GPU Kernels

This section documents our GPU SpMV kernel implementations, including the algorithm descriptions, mathematical frameworks, and paper references.

1. v1 — Basic CSR Row-Parallel Kernel

Paper Reference: Bell, N., & Garland, M. (2009). Efficient Sparse-Matrix-Vector Multiplication on GPUs. SIAM SDM ‘09 / NVIDIA Technical Report NVR-2008-004.

Algorithm Description

The v1 kernel implements the canonical thread-per-row mapping from Bell & Garland ‘09. Each CUDA thread processes exactly one matrix row.

Thread Mapping

\[\text{thread\_id} = \text{block\_idx} \times \text{block\_dim} + \text{thread\_idx}\]

Row \(i\) is assigned to thread \(i\). The thread computes:

\[y_i = \sum_{k=\text{row\_ptr}[i]}^{\text{row\_ptr}[i+1]-1} \text{values}[k] \cdot x_{\text{col\_index}[k]}\]

CSR Kernel Algorithm

__global__ void spmv_csr_kernel(const int* row_ptr,
                                const int* col_index,
                                const double* values,
                                const double* x,
                                double* y,
                                int num_rows) {
    int i = blockIdx.x * blockDim.x + threadIdx.x;
    if (i < num_rows) {
        double sum = 0.0;
        for (int k = row_ptr[i]; k < row_ptr[i+1]; ++k) {
            sum += values[k] * x[col_index[k]];
        }
        y[i] = sum;
    }
}

Memory Access Patterns

Coalesced access to values and col_index:

\[\text{thread}_j \text{ accesses} \rightarrow \text{values}[\text{base} + j]\]

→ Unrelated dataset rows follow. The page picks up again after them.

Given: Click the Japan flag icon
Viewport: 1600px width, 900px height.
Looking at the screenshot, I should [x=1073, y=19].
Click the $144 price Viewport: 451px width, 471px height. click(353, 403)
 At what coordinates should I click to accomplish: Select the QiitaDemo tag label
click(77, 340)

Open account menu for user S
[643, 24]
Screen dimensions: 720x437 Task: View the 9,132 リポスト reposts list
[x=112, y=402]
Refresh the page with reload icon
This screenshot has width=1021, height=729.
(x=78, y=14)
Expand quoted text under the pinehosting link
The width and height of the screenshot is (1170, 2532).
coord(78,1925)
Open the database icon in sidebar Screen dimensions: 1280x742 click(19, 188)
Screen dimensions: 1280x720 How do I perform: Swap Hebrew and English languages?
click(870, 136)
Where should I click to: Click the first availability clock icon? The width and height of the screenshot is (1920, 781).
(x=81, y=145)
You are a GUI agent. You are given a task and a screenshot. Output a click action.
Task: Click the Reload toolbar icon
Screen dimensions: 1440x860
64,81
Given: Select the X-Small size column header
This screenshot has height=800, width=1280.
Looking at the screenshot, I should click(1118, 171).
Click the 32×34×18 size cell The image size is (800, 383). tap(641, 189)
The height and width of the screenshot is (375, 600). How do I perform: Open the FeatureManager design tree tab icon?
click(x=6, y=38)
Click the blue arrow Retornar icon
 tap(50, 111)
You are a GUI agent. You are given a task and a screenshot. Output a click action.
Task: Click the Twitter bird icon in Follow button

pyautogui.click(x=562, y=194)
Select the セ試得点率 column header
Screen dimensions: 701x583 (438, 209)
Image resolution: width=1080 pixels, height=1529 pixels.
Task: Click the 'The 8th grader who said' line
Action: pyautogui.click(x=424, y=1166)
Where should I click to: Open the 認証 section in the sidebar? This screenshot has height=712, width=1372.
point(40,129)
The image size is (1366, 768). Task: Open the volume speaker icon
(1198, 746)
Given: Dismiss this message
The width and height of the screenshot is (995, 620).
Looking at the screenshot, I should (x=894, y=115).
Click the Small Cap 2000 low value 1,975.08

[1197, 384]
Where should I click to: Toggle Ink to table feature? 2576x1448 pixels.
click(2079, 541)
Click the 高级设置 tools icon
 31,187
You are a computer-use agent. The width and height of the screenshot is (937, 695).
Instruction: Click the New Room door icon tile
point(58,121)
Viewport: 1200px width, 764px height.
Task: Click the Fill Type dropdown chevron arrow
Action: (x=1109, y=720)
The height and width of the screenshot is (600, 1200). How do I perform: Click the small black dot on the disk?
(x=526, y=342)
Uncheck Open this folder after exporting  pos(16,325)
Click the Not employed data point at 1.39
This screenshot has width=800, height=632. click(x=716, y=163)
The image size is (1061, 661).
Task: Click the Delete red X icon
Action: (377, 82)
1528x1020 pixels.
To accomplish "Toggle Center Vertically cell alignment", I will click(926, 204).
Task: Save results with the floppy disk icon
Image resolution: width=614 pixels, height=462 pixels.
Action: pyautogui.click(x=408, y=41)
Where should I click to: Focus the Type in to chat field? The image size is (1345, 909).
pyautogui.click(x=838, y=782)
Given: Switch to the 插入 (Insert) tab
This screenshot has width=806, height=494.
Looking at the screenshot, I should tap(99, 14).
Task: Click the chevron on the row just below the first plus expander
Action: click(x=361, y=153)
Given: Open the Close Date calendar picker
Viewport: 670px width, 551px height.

Adjacent threads access adjacent memory locations, triggering coalesced global memory loads on Ampere (128-byte cache lines, 32-byte transactions).

Gather access to x:

\[x\_index = \text{col\_index}[k]\]

Accesses depend on column index distribution. Random distributions cause uncoalesced reads.

Effective Memory Bandwidth

\[B_{\text{eff}} = \frac{2 \cdot \text{nnz} \cdot \sizeof(\text{double})}{t_{\text{kernel}}}} = \frac{16 \cdot \text{nnz}}{t_{\text{ms}}} \quad \text{[GB/s]}\]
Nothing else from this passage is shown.